Le grand public ignore souvent leur existence, alors que les météorologues, les climatologues, les services forestiers et les spécialistes de la sécurité civile les consultent quotidiennement. Dès qu’un grand incendie apparaît, les images issues de ces capteurs permettent d’estimer sa localisation, sa puissance thermique, la superficie touchée et parfois même l’évolution probable des fumées dans les heures suivantes. Autrement dit, avant même que certaines équipes terrestres n’arrivent sur place, un satellite est souvent déjà passé au-dessus du foyer.

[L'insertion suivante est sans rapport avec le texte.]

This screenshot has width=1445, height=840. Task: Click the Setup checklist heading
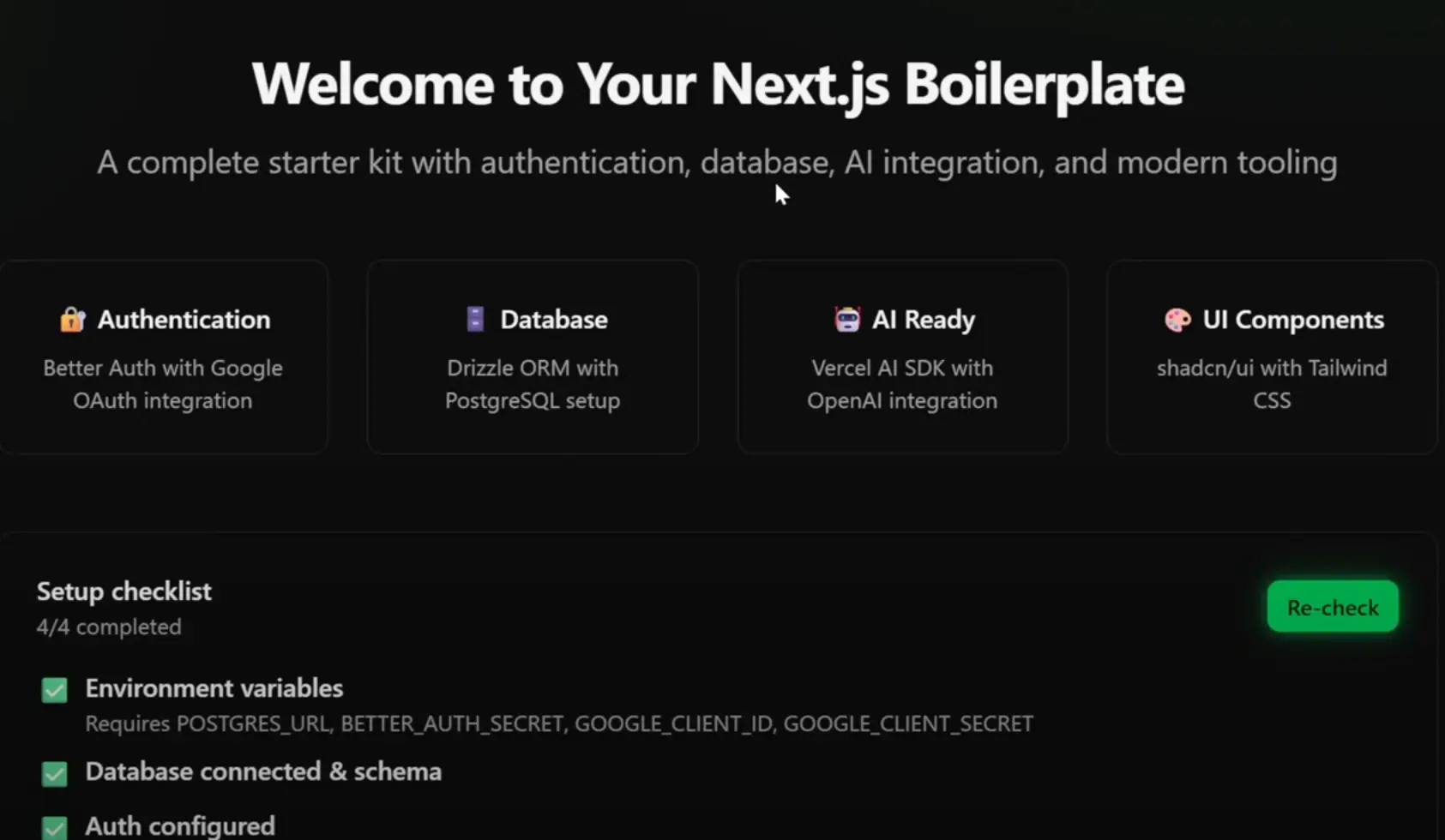[124, 591]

MODIS signifie « Moderate Resolution Imaging Spectroradiometer », que l’on peut traduire par spectroradiomètre imageur à résolution modérée. Derrière ce nom particulièrement technique se cache un instrument optique extrêmement sophistiqué développé pour observer pratiquement tous les grands phénomènes terrestres. Les incendies ne représentent qu’une partie de ses missions. Les mêmes capteurs suivent également l’évolution des glaciers, des océans, des nuages, des cultures agricoles, des tempêtes de poussière, de la neige, des sécheresses et de la végétation mondiale.

Deux exemplaires principaux de MODIS fonctionnent encore sur des satellites différents. Le premier équipe le satellite Terra, lancé en décembre 1999. Le second se trouve à bord du satellite Aqua, mis en orbite en mai 2002. Ce choix de deux plateformes distinctes n’a rien d’un hasard. Il permet d’observer une même région du globe à différents moments de la journée, améliorant ainsi la surveillance continue de la planète.

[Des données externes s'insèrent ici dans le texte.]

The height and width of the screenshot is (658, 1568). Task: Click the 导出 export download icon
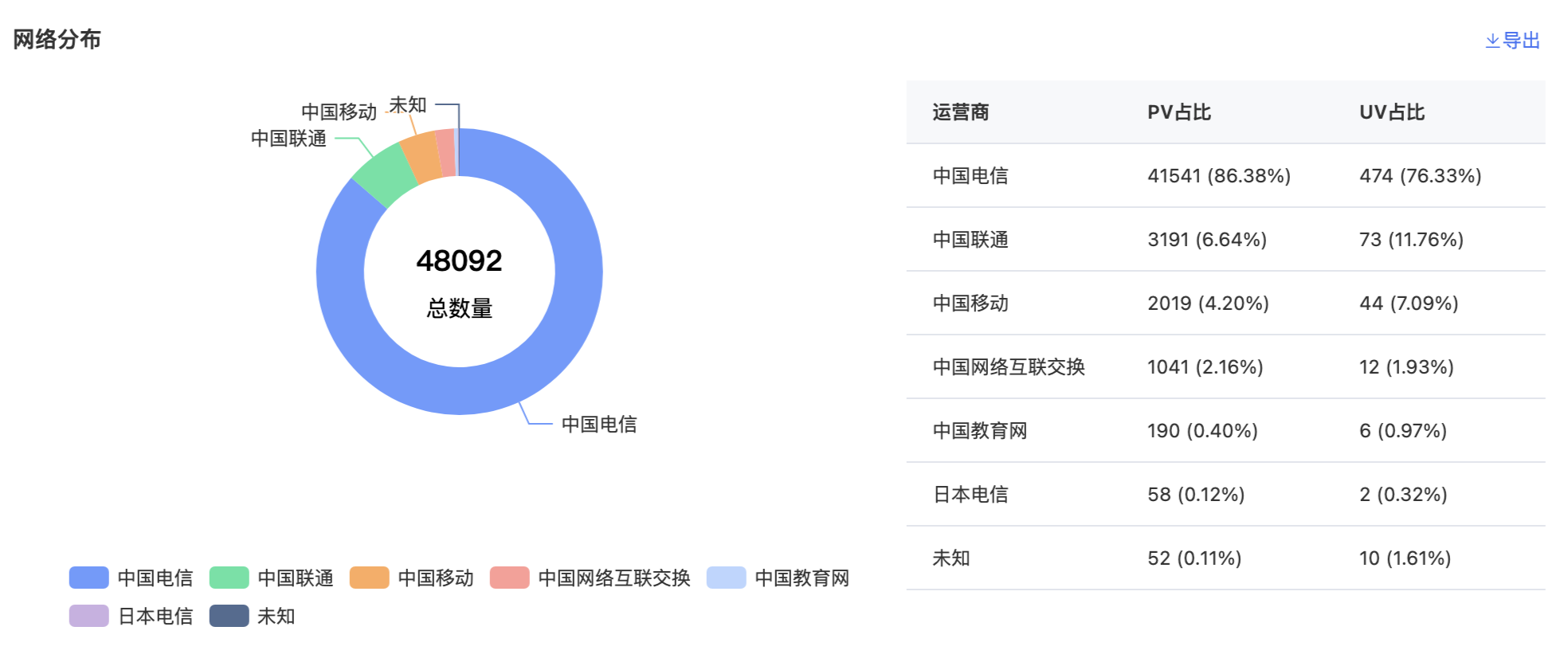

Ces satellites évoluent sur une orbite dite héliosynchrone. Ils tournent autour de la Terre à environ 705 kilomètres d’altitude. Cette trajectoire particulière leur permet de passer pratiquement à la même heure solaire locale au-dessus d’une région donnée. Cette stabilité facilite énormément les comparaisons entre les images acquises d’un jour à l’autre.

À cette altitude, un satellite effectue un tour complet de la Terre en environ 99 minutes. Il réalise ainsi près de quinze orbites quotidiennes. Grâce à la rotation de notre planète sous sa trajectoire, il finit par couvrir l’ensemble du globe en un à deux jours seulement.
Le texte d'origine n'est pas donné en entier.